# British speakers of English-over-polite?



## love4lingua

When speaking with non-native speakers of English, they often comment on how the British always repeat the words 'Thank you' and 'Please' millions of times.  We say it when getting off the bus, after having been served in a shop, everywhere!  If it is not said then we are considered rude.  I must admit that i do say it alot, it can actually be quite ridiculous, i sometimes say it about five times within the space of thirty seconds at work.  I have noticed that in other languages, they often use imperatives instead of using the conditional and do not say please or thankyou as much.  Why is it that us Brits say it so much???  Is it the same in other English-speaking countries?  Comments please :O)


----------



## DearPrudence

The only thing that comes to my mind right now:
One English woman once said something that made sense: 'We English people keep on saying 'please' while in French they say "vous"' which is the formal way to address people. So we also say 'please' but using that way to address people already shows your respect to the other person and that you are polite while you don't have that in English.
But it still doesn't explain why you say 'sorry/excuse me' so much: a verbal tick maybe?


----------



## Residente Calle 13

love4lingua said:
			
		

> When speaking with non-native speakers of English, they often comment on how the British always repeat the words 'Thank you' and 'Please' millions of times.  We say it when getting off the bus, after having been served in a shop, everywhere!  If it is not said then we are considered rude.  I must admit that i do say it alot, it can actually be quite ridiculous, i sometimes say it about five times within the space of thirty seconds at work.  I have noticed that in other languages, they often use imperatives instead of using the conditional and do not say please or thankyou as much.  Why is it that us Brits say it so much???  Is it the same in other English-speaking countries?  Comments please :O)
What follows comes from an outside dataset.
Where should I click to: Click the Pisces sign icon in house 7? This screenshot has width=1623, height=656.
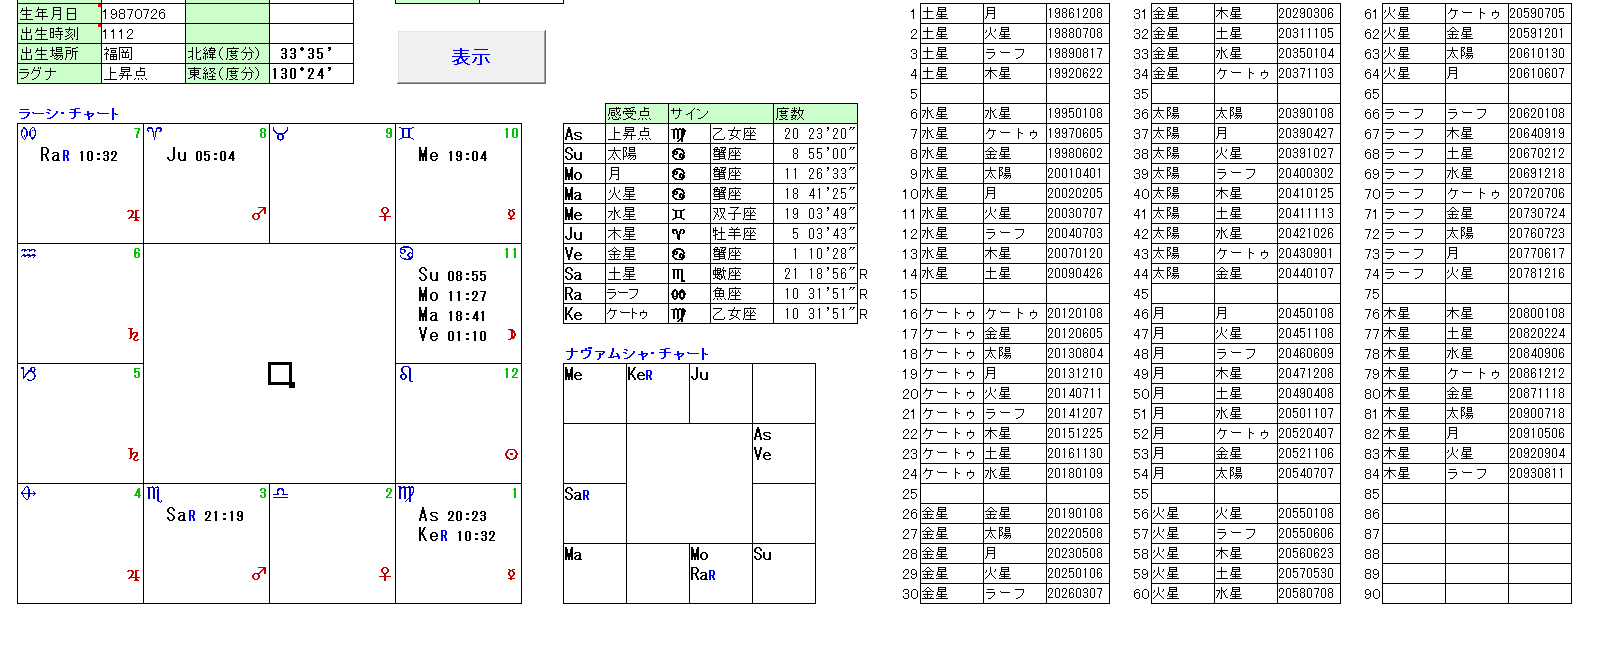pos(29,133)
When I went to England, I found that people were very polite. It was a pleasant surprise. I think it's a good thing! It's one of the things that makes me want to go back!

Among Southern Blacks, maybe Southern people in general, the same thing happens. Where I grew up, most people were migrants from South Carolina or Georgia so everything is "thank you", "please", "pardon me", "sir" and "ma'am". They use the imperative a great deal and you still hear "May I please have that paper if you're going to throw it away?"

Maybe that's why I like the way many English people talk. Perhaps it helped me feel more at home!


----------



## diegodbs

I agree with DearPrudence, we also have in Spanish two different words and verbal conjugation for "you", one of them is formal (usted) and the other more colloquial (tú). So "please" is not so necessary. That "please" is in some way implicit in the way you address the other person.


----------



## love4lingua

Ah of course....but in Spanish, if you use the ud. version, some people think it is quite funny?  For example, in England, if i went to a friend's house and said to her mum 'please could i have a glass of milk', that would be normal, but im not sure if you would use ud. or the conditional in Spanish because that would sound silly wouldn't it?  I'm so confused!!! :O)


----------



## diegodbs

love4lingua said:
			
		

> Ah of course....but in Spanish, if you use the ud. version, some people think it is quite funny? For example, in England, if i went to a friend's house and said to her mum 'please could i have a glass of milk', that would be normal, but im not sure if you would use ud. or the conditional in Spanish because that would sound silly wouldn't it? I'm so confused!!! :O)


 
We wouldn't use "usted" with friends, but if we need something we would say "¿puedes darme un vaso de agua?, ¿podrías darme un vaso de agua?"


----------



## Residente Calle 13

love4lingua said:
			
		

> For example, in England, if i went to a friend's house and said to her mum 'please could i have a glass of milk', that would be normal, but im not sure if you would use ud. or the conditional in Spanish because that would sound silly wouldn't it?  I'm so confused!!! :O)



That really depends on the country but perhaps most of all on the family.


----------



## diegodbs

Residente Calle 13 said:
			
		

> That really depends on the country but perhaps most of all on the family.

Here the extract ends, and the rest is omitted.